Rétention administrative : l’émergence de la « menace à l’ordre public » comme critère prépondérant du placement
Comme chaque année depuis 2011, les associations assurant une mission d’aide à l’exercice des droits en centre de rétention administrative publient un rapport sur la situation dans ces lieux. Celui portant sur l’année 2022 souligne un enfermement « trop régulier et disproportionné » et une prépondérance inquiétante de la notion de « menace à l’ordre public » pour justifier les placements.
Le mercredi 26 avril, le rapport annuel dressant l’état des lieux de la situation dans les centres de rétention administrative (CRA) et dans les locaux de rétention administrative (LRA) pour l’année 2022 a été publié par les associations Forum réfugiés, France terre d’asile, le Groupe SOS Solidarités – Assfam, La Cimade et Solidarité Mayotte. Ces cinq organisations assurent une mission d’information et d’aide à l’exercice effectif des droits auprès des personnes retenues.
Un centre de rétention administrative (CRA) est un lieu privatif de liberté dans lequel l’administration place des personnes étrangères afin de mettre en œuvre leur éloignement. On en dénombre 21 dans l’hexagone et 4 en Outre-mer pour un total de 1 936 places. Un local de rétention administrative (LRA) quant à lui, est un lieu d’enfermement dans lequel les personnes étrangères peuvent être placées pour une courte durée, avant un éventuel transfert dans un CRA.
En 2022, 43 565 personnes ont été enfermées en CRA, dont 15 922 en métropole et 27 643 en outre-mer, soit une évolution de près de 3% par rapport à 2021. Parmi ces personnes, on dénombre 94 mineurs, dont l’âge moyen est de 6 ans, accompagnant leur famille enfermée en CRA. Les principaux pays d’origine des personnes enfermées en 2022 étaient l’Algérie (23%), l’Albanie (7%) et le Maroc (9%). La durée moyenne d’enfermement en CRA, s’allongeant progressivement chaque année, est désormais de 23 jours. Pour rappel, elle était de 12,8 jours en 2017 avant le doublement de la durée maximale de rétention en 2018 (passant de 45 à 90 jours).
Le rapport souligne que la première raison de placement en rétention reste la décision d’obligation de quitter le territoire français (OQTF) avec plus de 67% des cas recensés. Elle est suivie des décisions de transfert selon la procédure « Dublin » (demandeurs d’asile renvoyés vers un autre pays européen), puis par l’interdiction de territoire français (ITF) prononcée par le juge pénal en cas de condamnation à une infraction.

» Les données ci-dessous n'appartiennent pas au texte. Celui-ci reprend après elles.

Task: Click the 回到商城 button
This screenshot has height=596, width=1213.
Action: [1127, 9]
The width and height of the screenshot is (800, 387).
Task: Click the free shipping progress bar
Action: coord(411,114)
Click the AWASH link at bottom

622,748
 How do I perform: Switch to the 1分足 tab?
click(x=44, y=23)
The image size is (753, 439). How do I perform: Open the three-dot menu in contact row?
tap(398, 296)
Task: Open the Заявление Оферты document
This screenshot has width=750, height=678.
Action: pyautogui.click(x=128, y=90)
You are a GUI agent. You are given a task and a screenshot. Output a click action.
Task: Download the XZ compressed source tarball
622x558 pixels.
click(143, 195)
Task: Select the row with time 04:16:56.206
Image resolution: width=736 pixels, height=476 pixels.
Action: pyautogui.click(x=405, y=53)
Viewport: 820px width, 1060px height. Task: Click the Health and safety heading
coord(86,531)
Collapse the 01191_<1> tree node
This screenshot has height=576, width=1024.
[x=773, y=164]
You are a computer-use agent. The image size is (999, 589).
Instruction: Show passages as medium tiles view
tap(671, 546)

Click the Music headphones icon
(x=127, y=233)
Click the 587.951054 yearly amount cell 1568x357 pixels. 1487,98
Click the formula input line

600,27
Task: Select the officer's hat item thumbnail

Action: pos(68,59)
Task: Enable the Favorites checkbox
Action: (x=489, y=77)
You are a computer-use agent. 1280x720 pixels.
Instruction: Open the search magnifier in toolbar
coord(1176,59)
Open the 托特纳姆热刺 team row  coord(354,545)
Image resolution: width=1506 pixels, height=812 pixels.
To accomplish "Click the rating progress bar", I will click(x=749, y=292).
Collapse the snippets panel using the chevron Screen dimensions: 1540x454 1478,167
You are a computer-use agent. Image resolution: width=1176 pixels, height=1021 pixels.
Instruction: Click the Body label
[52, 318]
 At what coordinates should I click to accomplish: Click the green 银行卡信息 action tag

Les éloignements en dehors de l’Union européenne se font majoritairement vers l’Albanie (1 447 personnes éloignées vers cet État), l’Algérie (749) et la Tunisie (322). Globalement, le taux d’éloignement depuis les CRA demeure limité : seules 45% des personnes placées en CRA ont été éloignées depuis ces lieux, plus de la moitié des retenus étant libérés (notamment pas les juges constatant des procédures irrégulières) ou assignées à résidence. Les associations constatent ainsi que « trop de décisions d’éloignement et de placement en rétention sont prises sans discernement, au risque de commettre des erreurs d’appréciation aux lourdes conséquences ».
Enfin, le rapport 2022 met en lumière les inquiétudes liées à la multiplication des recours au motif de « menace à l’ordre public » ou de « troubles à l’ordre public » pour justifier le placement. Cette tendance, consacrée par deux instructions ministérielles publiées dans l’année, aboutit notamment à accroitre la part des sortants de prison en CRA. Les cycles d’enfermement souvent inutiles se prolongent ainsi pour les personnes, tandis que cette priorité donnée au placement en rétention des étrangers condamnés pénalement participe à la confusion entre les cadres juridiques et à la perception de ces situations par l’opinion publique. Elle a aussi pour effet d’accroitre la tension au sein des CRA, des lieux initialement destinés à enfermer des étrangers en situation irrégulière – indépendamment de toute notion de dangerosité - pour lesquels existent des perspectives d’éloignement.